== Problem ==
Tally the lines in the listing below that contain the string "software", and state only the total.

BEGIN

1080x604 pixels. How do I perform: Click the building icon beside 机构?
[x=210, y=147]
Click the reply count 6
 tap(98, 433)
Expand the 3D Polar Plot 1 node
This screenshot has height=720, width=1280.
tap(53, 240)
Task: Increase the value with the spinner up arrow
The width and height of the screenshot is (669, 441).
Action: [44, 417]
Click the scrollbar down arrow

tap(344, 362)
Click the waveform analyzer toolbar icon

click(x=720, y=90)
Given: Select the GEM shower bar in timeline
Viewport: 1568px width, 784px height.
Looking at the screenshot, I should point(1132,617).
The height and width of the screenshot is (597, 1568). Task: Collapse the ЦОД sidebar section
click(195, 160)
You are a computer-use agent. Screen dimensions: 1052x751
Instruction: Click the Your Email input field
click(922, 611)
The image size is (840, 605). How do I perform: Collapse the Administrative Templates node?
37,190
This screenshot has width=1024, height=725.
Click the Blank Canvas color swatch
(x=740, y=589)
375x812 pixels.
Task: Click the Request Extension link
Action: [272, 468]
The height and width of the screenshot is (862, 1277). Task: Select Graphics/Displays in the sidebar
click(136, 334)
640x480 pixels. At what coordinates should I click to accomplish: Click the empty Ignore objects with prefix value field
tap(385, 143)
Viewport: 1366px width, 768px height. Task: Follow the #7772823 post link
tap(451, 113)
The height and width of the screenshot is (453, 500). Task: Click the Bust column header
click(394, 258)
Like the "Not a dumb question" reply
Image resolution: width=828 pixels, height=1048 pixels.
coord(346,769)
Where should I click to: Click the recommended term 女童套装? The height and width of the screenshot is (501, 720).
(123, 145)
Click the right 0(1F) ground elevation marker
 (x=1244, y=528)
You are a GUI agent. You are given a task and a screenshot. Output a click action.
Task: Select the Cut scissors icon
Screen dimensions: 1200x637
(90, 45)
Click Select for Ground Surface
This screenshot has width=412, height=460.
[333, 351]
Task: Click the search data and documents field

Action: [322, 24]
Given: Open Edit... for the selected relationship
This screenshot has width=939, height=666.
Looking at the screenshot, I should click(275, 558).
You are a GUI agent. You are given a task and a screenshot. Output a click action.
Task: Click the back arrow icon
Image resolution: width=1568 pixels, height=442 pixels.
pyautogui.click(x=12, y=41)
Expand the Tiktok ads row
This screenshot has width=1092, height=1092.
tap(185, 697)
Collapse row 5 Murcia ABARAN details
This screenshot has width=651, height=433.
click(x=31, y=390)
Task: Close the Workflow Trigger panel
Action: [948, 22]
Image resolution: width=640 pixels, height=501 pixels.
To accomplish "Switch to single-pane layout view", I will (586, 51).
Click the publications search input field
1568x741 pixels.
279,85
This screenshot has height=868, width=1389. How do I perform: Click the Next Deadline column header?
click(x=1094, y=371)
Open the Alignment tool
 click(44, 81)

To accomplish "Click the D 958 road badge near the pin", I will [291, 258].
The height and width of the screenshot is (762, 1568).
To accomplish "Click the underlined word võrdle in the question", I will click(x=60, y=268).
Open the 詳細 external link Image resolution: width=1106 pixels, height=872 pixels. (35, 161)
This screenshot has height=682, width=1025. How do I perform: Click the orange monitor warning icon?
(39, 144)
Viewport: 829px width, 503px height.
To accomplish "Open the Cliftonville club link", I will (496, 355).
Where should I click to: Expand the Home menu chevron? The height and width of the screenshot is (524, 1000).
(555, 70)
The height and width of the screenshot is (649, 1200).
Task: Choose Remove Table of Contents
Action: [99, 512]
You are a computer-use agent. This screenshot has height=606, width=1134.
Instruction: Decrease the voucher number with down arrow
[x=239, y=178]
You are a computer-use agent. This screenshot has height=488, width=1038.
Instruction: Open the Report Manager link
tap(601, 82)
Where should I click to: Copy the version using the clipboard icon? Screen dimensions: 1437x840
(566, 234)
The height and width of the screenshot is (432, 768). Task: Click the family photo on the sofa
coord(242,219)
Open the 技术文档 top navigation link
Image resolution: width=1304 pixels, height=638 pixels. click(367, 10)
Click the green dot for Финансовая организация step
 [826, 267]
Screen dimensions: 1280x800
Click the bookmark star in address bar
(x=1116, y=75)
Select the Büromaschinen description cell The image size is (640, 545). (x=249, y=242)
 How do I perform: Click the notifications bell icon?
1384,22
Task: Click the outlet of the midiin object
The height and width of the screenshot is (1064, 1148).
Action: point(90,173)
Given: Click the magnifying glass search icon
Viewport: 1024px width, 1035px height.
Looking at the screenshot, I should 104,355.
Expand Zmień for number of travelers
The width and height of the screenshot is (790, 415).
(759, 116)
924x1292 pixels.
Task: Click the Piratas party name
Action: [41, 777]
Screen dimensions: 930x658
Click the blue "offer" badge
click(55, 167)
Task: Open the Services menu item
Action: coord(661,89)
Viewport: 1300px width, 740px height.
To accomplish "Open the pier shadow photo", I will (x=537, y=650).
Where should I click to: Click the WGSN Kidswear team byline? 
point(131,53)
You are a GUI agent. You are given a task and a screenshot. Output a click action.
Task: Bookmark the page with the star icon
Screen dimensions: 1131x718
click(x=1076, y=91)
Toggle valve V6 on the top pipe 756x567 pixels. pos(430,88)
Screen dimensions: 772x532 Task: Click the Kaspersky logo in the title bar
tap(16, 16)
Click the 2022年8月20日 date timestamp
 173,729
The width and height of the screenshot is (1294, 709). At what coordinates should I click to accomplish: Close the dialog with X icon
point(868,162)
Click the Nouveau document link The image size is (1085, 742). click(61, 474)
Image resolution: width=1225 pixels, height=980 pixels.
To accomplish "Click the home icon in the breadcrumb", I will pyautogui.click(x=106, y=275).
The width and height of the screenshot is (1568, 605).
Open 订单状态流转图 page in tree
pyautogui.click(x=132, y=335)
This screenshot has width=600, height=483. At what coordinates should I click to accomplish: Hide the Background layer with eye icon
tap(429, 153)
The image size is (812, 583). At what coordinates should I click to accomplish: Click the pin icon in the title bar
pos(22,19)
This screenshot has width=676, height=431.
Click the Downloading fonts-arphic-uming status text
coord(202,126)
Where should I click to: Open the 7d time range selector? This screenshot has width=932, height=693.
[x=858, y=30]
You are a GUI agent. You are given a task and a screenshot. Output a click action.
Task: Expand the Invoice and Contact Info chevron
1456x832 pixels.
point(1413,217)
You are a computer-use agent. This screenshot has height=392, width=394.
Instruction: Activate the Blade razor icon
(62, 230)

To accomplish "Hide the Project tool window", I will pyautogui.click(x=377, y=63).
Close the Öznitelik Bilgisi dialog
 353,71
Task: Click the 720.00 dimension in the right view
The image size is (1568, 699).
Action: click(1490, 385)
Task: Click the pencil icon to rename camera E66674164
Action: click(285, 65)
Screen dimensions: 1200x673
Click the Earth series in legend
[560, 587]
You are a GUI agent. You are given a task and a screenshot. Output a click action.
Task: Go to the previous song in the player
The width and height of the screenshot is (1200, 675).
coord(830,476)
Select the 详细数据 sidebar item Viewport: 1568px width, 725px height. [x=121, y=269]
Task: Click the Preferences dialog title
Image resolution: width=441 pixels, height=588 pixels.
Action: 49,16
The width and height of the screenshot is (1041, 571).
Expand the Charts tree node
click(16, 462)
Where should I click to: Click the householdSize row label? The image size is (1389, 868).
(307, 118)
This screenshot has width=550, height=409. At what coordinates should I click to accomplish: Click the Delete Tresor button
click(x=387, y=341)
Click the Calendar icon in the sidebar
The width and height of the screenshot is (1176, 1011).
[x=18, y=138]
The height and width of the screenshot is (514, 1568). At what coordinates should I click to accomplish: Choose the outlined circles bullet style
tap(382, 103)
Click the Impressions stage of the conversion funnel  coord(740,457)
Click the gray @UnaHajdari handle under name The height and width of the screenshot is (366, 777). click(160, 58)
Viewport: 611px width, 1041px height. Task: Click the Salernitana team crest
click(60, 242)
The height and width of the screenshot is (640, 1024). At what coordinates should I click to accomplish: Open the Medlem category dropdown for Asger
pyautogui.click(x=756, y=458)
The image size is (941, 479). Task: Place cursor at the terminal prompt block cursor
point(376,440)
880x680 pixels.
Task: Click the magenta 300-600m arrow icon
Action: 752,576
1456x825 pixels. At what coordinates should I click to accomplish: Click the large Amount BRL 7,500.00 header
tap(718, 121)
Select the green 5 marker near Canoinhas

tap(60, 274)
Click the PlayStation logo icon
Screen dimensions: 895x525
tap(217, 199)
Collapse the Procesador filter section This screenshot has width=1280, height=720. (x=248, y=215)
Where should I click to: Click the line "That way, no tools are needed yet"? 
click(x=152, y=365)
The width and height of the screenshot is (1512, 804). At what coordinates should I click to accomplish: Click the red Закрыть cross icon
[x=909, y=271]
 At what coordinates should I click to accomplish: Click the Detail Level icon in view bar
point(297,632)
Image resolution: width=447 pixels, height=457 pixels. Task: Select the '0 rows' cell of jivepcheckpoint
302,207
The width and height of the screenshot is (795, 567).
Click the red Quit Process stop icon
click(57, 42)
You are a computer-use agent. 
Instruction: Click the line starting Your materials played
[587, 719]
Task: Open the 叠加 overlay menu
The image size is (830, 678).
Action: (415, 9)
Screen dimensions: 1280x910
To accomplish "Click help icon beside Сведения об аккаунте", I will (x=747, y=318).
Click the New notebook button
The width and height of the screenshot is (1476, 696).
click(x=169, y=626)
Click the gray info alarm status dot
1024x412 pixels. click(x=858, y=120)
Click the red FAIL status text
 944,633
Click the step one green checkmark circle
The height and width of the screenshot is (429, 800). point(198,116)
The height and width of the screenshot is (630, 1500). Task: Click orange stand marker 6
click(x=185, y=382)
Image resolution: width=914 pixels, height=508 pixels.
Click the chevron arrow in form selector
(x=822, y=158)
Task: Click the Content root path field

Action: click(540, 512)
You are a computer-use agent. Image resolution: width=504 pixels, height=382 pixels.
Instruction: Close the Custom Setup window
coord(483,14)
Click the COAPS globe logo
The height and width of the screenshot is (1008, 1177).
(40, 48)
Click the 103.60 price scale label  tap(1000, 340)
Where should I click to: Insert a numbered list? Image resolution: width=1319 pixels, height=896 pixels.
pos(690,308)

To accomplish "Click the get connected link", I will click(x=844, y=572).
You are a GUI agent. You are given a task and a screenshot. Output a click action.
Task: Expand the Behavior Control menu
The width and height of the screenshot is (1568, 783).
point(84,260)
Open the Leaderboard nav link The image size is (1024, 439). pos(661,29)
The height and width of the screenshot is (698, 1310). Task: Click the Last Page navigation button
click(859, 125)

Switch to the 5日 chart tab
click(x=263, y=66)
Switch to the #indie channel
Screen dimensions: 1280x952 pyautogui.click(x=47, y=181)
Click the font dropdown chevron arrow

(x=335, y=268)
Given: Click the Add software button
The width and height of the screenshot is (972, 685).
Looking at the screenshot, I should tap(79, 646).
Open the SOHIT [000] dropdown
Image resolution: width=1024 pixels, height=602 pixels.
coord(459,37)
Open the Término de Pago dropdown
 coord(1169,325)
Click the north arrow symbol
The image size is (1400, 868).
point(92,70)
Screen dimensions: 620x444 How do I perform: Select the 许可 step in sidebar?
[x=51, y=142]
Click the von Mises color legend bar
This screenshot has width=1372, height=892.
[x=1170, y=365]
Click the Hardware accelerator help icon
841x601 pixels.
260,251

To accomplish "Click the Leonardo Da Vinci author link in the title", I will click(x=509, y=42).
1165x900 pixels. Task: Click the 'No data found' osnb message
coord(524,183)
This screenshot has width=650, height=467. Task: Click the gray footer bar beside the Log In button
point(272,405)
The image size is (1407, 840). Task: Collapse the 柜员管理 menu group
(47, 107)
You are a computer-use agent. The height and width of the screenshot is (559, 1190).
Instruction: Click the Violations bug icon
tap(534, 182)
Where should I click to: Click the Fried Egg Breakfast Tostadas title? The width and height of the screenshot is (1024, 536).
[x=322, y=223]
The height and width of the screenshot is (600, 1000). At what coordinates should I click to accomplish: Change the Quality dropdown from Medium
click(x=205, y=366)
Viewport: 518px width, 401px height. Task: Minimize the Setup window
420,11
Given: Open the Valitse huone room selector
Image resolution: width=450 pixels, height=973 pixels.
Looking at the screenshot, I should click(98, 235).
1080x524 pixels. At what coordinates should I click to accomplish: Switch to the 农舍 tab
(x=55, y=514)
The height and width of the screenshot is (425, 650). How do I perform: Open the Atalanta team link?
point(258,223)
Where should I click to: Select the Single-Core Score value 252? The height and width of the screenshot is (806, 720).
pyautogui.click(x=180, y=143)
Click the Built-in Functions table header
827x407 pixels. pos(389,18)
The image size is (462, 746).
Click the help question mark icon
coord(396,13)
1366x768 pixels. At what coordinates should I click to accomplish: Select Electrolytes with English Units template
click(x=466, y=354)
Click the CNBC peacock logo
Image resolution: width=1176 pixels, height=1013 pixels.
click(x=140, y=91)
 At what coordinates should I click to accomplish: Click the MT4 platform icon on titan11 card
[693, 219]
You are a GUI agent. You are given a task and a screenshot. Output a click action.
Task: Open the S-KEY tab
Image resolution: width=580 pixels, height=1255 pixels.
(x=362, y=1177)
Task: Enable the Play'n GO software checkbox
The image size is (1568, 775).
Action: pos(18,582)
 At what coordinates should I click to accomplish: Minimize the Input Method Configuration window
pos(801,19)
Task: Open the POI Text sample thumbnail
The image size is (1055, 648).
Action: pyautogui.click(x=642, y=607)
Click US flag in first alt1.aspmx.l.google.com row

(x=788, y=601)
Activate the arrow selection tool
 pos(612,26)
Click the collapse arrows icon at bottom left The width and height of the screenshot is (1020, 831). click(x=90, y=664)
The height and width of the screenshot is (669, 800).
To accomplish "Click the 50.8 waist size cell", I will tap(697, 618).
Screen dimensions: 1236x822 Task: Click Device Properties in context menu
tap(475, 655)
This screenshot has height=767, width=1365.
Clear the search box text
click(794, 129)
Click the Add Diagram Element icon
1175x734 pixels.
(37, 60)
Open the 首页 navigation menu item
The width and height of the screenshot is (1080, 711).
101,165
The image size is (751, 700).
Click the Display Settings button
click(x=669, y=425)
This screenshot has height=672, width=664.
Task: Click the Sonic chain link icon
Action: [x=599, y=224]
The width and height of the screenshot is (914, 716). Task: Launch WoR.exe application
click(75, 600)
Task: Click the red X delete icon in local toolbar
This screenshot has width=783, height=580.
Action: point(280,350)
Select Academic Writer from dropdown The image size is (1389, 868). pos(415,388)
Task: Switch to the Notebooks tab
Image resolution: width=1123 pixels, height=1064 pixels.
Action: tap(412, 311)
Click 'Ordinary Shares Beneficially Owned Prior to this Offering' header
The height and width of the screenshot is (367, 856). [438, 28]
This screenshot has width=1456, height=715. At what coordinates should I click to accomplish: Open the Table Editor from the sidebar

END

== Output for this exercise ==
2